**WHAT YOU HAVE TO DO:** Starting at the line that contains "Where should I click to: Click", reproduce every line through the end of the entries below, with no pictures in the copy.

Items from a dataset
────────────────────

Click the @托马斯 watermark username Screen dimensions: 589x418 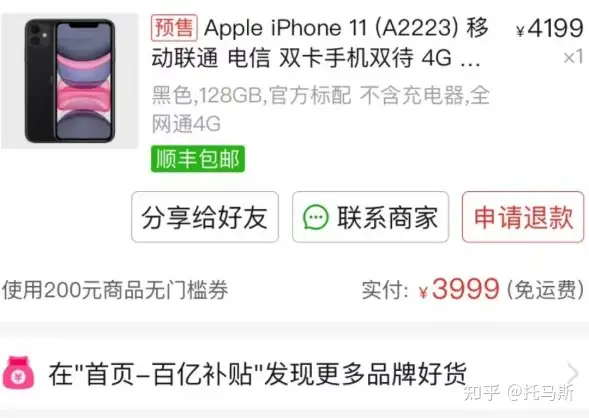tap(541, 393)
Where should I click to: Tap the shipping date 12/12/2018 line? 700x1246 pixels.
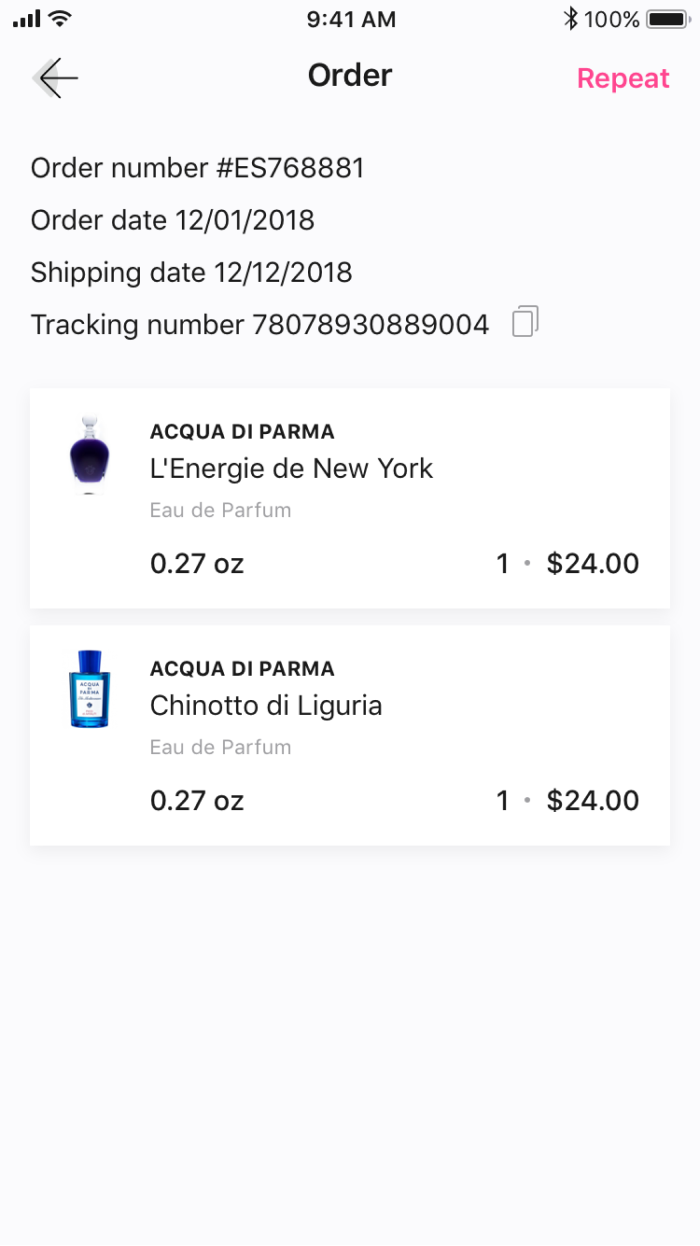[x=191, y=272]
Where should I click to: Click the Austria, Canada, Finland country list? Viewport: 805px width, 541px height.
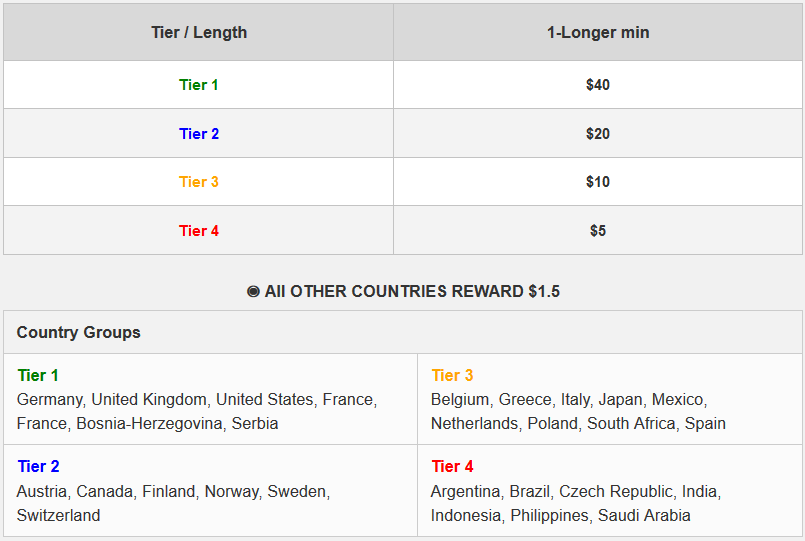point(173,503)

────────────────────

**WRITTEN REPLY:**
Where should I click to: Click the Austria, Canada, Finland country list? Viewport: 805px width, 541px height.
point(173,503)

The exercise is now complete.